Clint Eastwood and Chief Dan George in The Outlaw Josey Wales

Even if you visit here only occasionally, you'll know that I'm into the Old West, the Southwest and the celluloid west.

One of my favourite westerns is the revisionist The Outlaw Josey Wales, directed by and starring Clint Eastwood. The movie is based on the book by Forrest Carter, who (perhaps) coincidentally wrote another of my favourite stories, The Education Of Little Tree. Carter was an enigmatic, and possibly deeply flawed character, and that deserves a separate post - but he could write.

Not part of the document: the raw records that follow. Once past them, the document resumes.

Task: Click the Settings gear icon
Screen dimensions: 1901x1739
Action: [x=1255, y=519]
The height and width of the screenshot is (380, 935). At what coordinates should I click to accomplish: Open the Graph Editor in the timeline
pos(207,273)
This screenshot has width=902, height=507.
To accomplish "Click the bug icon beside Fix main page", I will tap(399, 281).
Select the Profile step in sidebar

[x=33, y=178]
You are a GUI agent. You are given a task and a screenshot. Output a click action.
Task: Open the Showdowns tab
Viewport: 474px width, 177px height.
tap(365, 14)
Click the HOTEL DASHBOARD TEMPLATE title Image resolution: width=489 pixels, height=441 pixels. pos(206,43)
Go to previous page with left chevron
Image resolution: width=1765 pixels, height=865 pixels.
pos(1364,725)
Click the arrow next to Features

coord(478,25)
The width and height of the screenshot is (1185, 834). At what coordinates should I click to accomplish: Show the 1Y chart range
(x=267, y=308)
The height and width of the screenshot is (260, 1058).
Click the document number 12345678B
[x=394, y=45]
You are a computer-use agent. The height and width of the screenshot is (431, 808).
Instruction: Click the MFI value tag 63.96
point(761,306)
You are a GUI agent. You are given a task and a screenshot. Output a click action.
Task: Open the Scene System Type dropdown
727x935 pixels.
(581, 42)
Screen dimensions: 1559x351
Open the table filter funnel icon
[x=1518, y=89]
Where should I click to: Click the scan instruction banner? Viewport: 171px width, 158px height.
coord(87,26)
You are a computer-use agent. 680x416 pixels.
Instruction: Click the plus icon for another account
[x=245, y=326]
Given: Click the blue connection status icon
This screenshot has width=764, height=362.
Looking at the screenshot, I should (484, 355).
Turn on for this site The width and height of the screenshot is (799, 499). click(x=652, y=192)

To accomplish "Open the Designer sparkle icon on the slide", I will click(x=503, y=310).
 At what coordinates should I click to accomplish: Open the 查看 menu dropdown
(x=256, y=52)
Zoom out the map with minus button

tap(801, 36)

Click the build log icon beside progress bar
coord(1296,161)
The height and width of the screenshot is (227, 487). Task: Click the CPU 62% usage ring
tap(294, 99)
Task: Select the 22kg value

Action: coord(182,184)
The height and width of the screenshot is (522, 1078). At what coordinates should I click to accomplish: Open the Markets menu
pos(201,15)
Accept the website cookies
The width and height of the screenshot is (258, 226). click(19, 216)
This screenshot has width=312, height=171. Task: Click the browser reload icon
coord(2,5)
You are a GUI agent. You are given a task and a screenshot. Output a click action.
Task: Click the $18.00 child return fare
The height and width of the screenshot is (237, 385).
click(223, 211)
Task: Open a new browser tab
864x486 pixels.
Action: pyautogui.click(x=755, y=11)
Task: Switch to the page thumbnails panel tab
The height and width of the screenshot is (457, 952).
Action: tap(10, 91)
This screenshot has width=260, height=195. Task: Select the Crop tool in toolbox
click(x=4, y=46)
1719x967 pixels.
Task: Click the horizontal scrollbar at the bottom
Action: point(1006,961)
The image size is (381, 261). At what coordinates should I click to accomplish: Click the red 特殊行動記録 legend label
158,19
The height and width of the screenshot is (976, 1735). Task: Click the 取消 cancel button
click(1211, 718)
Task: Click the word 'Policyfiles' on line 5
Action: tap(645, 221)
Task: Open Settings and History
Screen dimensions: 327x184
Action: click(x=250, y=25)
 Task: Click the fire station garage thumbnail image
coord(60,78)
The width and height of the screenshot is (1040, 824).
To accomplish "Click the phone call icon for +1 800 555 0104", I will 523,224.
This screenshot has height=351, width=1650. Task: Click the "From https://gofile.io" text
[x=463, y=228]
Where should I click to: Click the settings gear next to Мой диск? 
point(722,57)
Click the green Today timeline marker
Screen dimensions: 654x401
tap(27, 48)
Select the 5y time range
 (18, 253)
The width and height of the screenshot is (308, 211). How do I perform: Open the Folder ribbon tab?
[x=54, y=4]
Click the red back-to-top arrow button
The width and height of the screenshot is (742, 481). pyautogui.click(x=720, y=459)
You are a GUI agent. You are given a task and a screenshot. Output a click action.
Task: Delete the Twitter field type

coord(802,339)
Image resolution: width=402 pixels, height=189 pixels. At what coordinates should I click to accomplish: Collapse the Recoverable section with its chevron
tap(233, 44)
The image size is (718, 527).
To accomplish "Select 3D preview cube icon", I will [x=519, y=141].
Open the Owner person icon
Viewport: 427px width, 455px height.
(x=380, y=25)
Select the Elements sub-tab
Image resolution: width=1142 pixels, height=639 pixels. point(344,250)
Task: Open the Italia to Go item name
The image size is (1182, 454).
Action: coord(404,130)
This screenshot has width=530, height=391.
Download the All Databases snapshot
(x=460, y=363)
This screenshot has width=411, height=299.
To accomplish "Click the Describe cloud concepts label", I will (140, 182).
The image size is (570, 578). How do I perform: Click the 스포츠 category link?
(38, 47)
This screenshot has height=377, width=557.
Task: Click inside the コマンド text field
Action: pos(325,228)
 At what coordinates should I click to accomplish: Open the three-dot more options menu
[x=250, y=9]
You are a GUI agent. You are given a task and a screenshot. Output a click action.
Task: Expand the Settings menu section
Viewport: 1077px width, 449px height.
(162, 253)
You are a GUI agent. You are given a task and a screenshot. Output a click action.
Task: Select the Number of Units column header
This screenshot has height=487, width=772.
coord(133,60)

Eastwood's co-stars in Josey Wales were Sondra Locke, and the subject of this post - the wonderful Chief Dan George. As so often in his fairly short acting career (he didn't get his first acting job till he was sixty), he stole the show - and many of the best lines, including this:

'I didn't surrender neither. But they took my horse and made him surrender.'

He was indeed a chief - of the Tsleil-Waututh nation in North Vancouver, British Columbia - and as well as being an Academy Award-nominated actor he was a gifted author and poet. When another Canadian, Donald Sutherland, opened the 2010 Winter Olympics, he quoted from one of Chief Dan George's poems:

'The beauty of the trees,
the softness of the air,
the fragrance of the grass,
speaks to me.
And my heart soars.'

Chief Dan George, or Geswanouth Slahoot, was born on this day in 1899.